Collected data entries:

++++++++++

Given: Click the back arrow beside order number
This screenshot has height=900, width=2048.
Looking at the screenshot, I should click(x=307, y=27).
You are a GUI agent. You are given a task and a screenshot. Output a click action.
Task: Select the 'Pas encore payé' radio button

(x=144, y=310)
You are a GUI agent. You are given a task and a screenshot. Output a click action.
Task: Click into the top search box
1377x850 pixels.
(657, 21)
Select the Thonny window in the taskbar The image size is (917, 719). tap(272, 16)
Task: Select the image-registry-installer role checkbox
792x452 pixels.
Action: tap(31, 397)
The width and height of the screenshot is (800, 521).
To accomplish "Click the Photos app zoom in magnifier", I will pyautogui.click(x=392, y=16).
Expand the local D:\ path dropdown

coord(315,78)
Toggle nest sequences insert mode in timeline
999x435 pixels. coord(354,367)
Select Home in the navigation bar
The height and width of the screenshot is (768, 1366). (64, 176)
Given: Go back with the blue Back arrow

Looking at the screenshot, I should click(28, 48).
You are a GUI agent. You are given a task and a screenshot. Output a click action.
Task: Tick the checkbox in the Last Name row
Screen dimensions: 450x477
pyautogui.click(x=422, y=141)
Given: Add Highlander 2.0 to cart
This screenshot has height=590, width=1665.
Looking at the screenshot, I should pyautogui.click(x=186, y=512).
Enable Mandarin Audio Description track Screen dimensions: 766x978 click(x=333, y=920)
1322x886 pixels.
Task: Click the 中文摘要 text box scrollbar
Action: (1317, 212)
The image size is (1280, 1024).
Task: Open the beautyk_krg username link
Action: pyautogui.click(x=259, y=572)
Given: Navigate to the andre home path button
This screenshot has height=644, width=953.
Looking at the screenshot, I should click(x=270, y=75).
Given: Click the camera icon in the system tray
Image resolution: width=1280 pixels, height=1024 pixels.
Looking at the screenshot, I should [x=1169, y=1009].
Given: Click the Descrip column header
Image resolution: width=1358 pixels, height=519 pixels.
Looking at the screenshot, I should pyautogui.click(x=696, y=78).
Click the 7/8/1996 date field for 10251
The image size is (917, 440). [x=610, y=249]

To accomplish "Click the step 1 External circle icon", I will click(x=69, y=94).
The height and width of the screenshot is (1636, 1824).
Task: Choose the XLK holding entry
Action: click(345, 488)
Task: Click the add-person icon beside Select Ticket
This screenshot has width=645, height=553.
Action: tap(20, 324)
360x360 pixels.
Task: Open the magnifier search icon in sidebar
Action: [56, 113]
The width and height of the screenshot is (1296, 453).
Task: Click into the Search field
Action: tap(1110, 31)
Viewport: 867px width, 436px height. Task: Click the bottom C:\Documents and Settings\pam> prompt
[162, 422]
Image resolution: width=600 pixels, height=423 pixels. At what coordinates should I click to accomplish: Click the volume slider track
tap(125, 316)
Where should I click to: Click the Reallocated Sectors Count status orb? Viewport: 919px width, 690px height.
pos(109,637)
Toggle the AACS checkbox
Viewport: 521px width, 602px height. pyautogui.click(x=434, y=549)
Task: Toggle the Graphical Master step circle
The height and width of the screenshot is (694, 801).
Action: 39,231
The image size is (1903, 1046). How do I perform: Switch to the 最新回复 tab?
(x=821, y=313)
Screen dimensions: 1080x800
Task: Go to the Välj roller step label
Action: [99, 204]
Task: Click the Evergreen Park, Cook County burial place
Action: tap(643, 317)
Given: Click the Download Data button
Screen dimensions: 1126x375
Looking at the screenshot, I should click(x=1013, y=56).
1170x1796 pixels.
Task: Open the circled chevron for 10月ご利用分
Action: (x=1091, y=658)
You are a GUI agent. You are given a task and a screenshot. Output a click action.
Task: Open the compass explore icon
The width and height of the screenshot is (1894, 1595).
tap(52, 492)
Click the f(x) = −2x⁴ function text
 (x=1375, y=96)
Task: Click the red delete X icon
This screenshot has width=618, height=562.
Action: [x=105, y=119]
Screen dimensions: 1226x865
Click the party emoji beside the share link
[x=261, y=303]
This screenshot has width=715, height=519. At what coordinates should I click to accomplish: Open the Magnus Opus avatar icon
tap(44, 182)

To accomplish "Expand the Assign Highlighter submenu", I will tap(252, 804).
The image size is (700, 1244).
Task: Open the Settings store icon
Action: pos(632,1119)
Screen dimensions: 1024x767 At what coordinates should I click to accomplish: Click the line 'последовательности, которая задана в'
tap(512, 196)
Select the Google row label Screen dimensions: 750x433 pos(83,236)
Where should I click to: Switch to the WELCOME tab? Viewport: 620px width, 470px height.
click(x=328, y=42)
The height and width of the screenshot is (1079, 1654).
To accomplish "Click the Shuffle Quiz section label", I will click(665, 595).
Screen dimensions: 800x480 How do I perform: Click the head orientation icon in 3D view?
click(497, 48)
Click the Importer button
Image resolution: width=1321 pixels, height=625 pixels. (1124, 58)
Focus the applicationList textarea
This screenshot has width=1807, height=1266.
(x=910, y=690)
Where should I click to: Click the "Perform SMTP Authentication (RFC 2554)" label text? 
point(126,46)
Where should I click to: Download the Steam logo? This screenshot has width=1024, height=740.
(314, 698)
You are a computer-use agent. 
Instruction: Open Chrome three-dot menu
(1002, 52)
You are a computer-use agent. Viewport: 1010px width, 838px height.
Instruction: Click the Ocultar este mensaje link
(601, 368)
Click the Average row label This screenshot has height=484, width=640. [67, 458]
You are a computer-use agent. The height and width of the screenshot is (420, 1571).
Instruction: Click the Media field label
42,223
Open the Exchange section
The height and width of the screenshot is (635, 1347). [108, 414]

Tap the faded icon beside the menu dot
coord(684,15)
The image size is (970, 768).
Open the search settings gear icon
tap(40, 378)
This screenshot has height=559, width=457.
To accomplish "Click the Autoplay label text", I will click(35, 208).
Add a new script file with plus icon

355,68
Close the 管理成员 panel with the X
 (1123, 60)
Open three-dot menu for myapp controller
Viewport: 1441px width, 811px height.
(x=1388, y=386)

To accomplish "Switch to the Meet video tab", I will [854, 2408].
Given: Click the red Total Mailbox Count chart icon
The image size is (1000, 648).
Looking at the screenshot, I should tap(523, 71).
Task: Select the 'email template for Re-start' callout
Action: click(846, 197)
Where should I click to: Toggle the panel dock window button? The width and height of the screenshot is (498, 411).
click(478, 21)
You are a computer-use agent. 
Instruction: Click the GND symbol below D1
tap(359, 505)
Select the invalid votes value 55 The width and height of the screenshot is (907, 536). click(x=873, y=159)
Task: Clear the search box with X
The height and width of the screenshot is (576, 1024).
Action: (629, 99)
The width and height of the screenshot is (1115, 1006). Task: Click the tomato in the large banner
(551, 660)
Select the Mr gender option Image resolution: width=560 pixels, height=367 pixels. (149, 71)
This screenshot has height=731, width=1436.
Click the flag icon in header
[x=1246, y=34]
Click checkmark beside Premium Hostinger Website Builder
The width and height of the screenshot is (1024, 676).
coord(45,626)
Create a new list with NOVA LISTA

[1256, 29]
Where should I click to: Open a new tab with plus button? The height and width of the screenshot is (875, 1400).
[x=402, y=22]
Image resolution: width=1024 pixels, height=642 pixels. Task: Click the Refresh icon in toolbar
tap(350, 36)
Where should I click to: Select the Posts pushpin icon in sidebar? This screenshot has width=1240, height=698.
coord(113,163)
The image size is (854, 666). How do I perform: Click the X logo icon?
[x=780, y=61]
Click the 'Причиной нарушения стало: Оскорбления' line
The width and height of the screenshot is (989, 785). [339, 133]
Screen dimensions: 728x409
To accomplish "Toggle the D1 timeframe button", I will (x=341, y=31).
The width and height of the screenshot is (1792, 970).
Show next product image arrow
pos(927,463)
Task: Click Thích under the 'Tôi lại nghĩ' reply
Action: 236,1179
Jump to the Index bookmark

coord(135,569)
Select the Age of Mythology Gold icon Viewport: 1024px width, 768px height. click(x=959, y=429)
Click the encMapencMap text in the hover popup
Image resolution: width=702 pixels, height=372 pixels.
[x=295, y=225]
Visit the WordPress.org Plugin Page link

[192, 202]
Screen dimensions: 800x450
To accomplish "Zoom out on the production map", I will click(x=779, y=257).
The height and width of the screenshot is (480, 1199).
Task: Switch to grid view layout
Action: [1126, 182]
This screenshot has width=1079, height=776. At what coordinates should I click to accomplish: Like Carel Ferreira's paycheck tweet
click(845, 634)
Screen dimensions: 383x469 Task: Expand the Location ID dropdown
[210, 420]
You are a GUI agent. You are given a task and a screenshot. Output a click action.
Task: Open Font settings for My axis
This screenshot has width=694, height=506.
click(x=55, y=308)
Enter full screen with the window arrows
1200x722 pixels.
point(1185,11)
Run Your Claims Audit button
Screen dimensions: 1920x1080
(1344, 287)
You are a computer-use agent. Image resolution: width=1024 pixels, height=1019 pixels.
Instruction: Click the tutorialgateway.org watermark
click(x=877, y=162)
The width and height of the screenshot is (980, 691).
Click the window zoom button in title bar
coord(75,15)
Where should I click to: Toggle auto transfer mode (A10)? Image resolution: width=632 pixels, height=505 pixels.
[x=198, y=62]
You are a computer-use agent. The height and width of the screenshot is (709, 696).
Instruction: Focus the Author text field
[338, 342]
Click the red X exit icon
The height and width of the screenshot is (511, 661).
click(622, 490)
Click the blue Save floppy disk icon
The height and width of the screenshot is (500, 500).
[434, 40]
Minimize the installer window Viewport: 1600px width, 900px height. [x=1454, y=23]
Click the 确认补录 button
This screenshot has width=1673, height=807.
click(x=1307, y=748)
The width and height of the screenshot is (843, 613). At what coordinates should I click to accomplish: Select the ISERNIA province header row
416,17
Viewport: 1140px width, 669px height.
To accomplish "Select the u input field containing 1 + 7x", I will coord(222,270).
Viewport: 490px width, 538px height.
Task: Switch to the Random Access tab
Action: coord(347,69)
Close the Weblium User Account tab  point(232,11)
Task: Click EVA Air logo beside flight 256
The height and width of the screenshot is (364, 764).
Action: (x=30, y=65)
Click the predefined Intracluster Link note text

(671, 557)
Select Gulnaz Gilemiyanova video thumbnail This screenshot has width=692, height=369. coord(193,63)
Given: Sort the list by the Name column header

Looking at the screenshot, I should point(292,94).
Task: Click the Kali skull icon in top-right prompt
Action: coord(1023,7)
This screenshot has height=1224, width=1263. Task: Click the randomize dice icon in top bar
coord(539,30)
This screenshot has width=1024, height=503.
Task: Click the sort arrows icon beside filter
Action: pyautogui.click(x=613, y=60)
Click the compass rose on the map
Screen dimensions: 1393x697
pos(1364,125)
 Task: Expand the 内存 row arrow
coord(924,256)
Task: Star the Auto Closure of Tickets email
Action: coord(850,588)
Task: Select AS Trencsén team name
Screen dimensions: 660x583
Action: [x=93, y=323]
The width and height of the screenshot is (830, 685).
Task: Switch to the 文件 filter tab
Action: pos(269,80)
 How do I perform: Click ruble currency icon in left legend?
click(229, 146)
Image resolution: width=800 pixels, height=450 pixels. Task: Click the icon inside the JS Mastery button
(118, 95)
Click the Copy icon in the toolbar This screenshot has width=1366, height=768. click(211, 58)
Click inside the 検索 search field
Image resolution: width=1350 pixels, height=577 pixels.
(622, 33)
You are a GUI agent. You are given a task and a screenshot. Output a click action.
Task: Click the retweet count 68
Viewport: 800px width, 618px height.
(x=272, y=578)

++++++++++

▸ What this task involves: Repeat word for word the lines above that run from the line containing "Screen dimensions: 728x409" through the line containing "Click the blue Save floppy disk icon", both ends included, and nothing else.

▸ Answer to the problem:
Screen dimensions: 728x409
To accomplish "Toggle the D1 timeframe button", I will (x=341, y=31).
The width and height of the screenshot is (1792, 970).
Show next product image arrow
pos(927,463)
Task: Click Thích under the 'Tôi lại nghĩ' reply
Action: 236,1179
Jump to the Index bookmark

coord(135,569)
Select the Age of Mythology Gold icon Viewport: 1024px width, 768px height. click(x=959, y=429)
Click the encMapencMap text in the hover popup
Image resolution: width=702 pixels, height=372 pixels.
[x=295, y=225]
Visit the WordPress.org Plugin Page link

[192, 202]
Screen dimensions: 800x450
To accomplish "Zoom out on the production map", I will click(x=779, y=257).
The height and width of the screenshot is (480, 1199).
Task: Switch to grid view layout
Action: [1126, 182]
This screenshot has width=1079, height=776. At what coordinates should I click to accomplish: Like Carel Ferreira's paycheck tweet
click(845, 634)
Screen dimensions: 383x469 Task: Expand the Location ID dropdown
[210, 420]
You are a GUI agent. You are given a task and a screenshot. Output a click action.
Task: Open Font settings for My axis
This screenshot has width=694, height=506.
click(x=55, y=308)
Enter full screen with the window arrows
1200x722 pixels.
point(1185,11)
Run Your Claims Audit button
Screen dimensions: 1920x1080
(1344, 287)
You are a computer-use agent. Image resolution: width=1024 pixels, height=1019 pixels.
Instruction: Click the tutorialgateway.org watermark
click(x=877, y=162)
The width and height of the screenshot is (980, 691).
Click the window zoom button in title bar
coord(75,15)
Where should I click to: Toggle auto transfer mode (A10)? Image resolution: width=632 pixels, height=505 pixels.
[x=198, y=62]
You are a computer-use agent. The height and width of the screenshot is (709, 696).
Instruction: Focus the Author text field
[338, 342]
Click the red X exit icon
The height and width of the screenshot is (511, 661).
click(622, 490)
Click the blue Save floppy disk icon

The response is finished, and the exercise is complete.